◆ **Page excerpt**:

It all boils down to people refusing to accept that they descended from apes. And that, by most definitions, falls under the sin of pride. Why do you think a chimp has less of a soul than you do?

The guy on the podium, he says he refuses to believe that Man came about as a result of random chance. He says that fossils are a load of bunk, that evolution did not happen.

Me, I think God was just giving everybody, even the trilobites and dinosaurs, an equal chance at reaching sapience. Every organism, past, present or future, extinct or existing. Everyone deserves an equal chance of getting into Heaven.

Of course, that also means everybody has an equal chance of getting into Hell.

Right Back Where We Started From

Friday, August 19th, 2005

California, here we come,
Right back where we started from…

Yeah, I know it’s a stupid show, but there are days when I can’t get The OC’s theme song out of my head. Right back where we started from.

Me and my brother, we were born in the Bay Area. Family left to go back to the Philippines in ‘76, despite martial law. Haven’t been back in the US for over twenty-seven years, until I decided to buy myself a vacation in San Francisco two years ago, on my thirtieth birthday.

And now we’ve come back. Of course, things are a lot different after thirty years.

Things are a lot different since my last entry here - a lot can happen in two weeks.

Moved to a new apartment, in San Francisco, for one. My brother found a job, for another. He wasn’t going to commute from Fairfield to San Jose every day. Hence the move to SF.

New car, for another. Cheapest Honda we could find. Sure, my brother claims we can make the payments. I’m not that confident we’ll make the rent, insurance, utilities and other expenses by the end of the month, but hey, he’s the one bringing in the money, who am I to argue?

Things change, things stay the same. I’m back to the same situation I was two months ago. Sitting in a nearly empty apartment, looking for work. Right back where I started from.

◆ **Set task A**:
Decide whether each statement agrees with the blog excerpt. For each, answer yes or no and quote the words that settle it.
(i) The writer's family left for the Philippines in 1976.
(ii) The new apartment is in Fairfield.
(iii) The writer feels sure the rent will be paid by the end of the month.
◆ **Set task B**: Extend the blog excerpt, starting right after its last sentence.
The blog excerpt has no connection to the records.

◆ **Excerpted records**:
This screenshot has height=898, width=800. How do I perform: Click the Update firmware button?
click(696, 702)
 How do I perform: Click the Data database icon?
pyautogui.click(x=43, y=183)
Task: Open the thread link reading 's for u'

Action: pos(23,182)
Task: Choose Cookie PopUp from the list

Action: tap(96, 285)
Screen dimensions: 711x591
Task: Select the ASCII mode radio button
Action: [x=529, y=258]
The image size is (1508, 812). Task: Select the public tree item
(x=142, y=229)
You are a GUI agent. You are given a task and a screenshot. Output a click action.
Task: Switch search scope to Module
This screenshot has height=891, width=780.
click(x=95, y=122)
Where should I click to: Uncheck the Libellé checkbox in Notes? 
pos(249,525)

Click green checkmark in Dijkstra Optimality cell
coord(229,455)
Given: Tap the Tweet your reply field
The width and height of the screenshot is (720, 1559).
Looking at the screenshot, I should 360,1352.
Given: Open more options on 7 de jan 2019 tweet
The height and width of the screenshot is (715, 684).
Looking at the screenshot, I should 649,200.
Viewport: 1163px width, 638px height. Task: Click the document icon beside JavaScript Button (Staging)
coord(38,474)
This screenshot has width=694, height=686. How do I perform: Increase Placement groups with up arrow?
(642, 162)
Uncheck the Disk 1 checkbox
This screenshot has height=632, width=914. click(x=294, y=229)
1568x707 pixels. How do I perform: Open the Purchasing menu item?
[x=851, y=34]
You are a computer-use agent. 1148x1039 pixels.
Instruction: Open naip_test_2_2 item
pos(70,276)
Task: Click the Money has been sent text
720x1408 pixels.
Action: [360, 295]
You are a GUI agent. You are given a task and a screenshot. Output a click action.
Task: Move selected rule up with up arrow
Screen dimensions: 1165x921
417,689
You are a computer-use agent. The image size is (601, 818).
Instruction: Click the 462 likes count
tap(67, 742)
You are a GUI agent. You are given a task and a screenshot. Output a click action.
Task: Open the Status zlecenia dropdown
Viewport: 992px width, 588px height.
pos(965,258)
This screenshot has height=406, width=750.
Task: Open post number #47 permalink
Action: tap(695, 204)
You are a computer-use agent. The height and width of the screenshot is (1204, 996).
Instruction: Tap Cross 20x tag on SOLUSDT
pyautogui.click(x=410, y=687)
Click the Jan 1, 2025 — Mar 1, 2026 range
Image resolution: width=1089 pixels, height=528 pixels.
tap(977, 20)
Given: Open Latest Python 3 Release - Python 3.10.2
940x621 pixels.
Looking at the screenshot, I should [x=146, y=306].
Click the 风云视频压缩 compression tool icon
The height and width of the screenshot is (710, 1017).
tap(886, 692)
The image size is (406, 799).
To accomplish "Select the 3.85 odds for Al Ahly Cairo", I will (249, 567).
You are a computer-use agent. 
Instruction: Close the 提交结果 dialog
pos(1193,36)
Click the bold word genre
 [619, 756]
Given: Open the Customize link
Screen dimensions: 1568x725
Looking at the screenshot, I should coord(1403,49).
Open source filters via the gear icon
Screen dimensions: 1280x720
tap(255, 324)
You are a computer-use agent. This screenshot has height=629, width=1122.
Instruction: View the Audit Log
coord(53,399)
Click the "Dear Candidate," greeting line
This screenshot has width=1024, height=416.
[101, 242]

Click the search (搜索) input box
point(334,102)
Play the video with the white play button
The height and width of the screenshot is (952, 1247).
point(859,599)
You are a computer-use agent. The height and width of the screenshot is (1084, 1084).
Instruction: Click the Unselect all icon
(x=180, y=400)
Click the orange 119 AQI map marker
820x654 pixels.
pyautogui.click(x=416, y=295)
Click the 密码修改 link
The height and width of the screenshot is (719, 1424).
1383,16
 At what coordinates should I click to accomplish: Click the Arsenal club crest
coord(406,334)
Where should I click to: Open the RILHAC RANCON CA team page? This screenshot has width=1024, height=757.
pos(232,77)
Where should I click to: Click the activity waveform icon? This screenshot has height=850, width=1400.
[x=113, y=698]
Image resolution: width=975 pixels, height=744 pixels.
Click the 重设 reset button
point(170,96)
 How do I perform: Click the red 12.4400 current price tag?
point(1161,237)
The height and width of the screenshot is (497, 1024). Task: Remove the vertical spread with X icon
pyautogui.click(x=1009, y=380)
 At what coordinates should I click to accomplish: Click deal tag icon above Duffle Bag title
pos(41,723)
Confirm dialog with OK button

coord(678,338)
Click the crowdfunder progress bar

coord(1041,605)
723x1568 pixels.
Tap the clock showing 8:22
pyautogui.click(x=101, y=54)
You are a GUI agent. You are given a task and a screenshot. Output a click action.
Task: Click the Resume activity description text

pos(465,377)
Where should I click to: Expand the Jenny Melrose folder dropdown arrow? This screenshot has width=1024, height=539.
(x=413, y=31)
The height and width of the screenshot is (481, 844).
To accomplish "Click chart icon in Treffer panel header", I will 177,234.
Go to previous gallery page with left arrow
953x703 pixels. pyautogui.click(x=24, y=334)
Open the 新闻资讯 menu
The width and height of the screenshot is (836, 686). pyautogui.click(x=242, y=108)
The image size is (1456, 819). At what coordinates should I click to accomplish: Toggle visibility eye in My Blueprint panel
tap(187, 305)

◆ **Reply A**:
(i) Yes: "Family left to go back to the Philippines in ‘76, despite martial law."
(ii) No: "Moved to a new apartment, in San Francisco, for one."
(iii) No: "I’m not that confident we’ll make the rent, insurance, utilities and other expenses by the end of the month"

◆ **Reply B**:
San Francisco is a little better than LA in this regard, though. Better mass transit systems, for one.

More jobs advertised, of course, here in Silicon Valley. Even in the aftermath of the dot-com crash, there are still quite a few startups. A bit more cautious, of course, and paying far, far less.

Of course, far, far more people looking for work. Jora tells me it’s just summer, lots of new graduates, job market will loosen up in a few months.

At my last interview, I was told there were fifty other resumes on the table for the same position. Of course, he also told me most of them weren’t as qualified as I was, but still… among fifty people, there’s bound to be a couple who are smarter, better than me.

And it only takes one resume better than mine before I get that rejection call. "We’re sorry, but we’ve decided to go with one of the other candidates."

Everybody keeps telling me to buck up and to not lose hope. I guess that’s the standard response to learning someone is out of work. I just wish someone would tell me the cold hard truth for once.

    There is nothing for you here. Go back home.

Feh. In the meantime, I’m here to empirically answer the question: is it easier to be a wealthy person in a poor country, or a poor person in a wealthy country?

I’ve never been much for materialism. I’d had a low-paying job for most of my life. People here are shocked when I tell them I used to work for less than $300 a month for over ten years.

Never owned a car. Lived with my parents. Got by on less than $20 a week.

But the quality of life… fresh air. Walking to work. Lunch and dinner out three, four times a week. Out for drinks or partying every weekend.

Enough disposable income to maintain a state-of-the-art computer system. DSL. Sixty channels on cable. My own personal phone line. A nice cellphone.

All nice. But then, there is nothing in life so precious that it cannot be taken from you.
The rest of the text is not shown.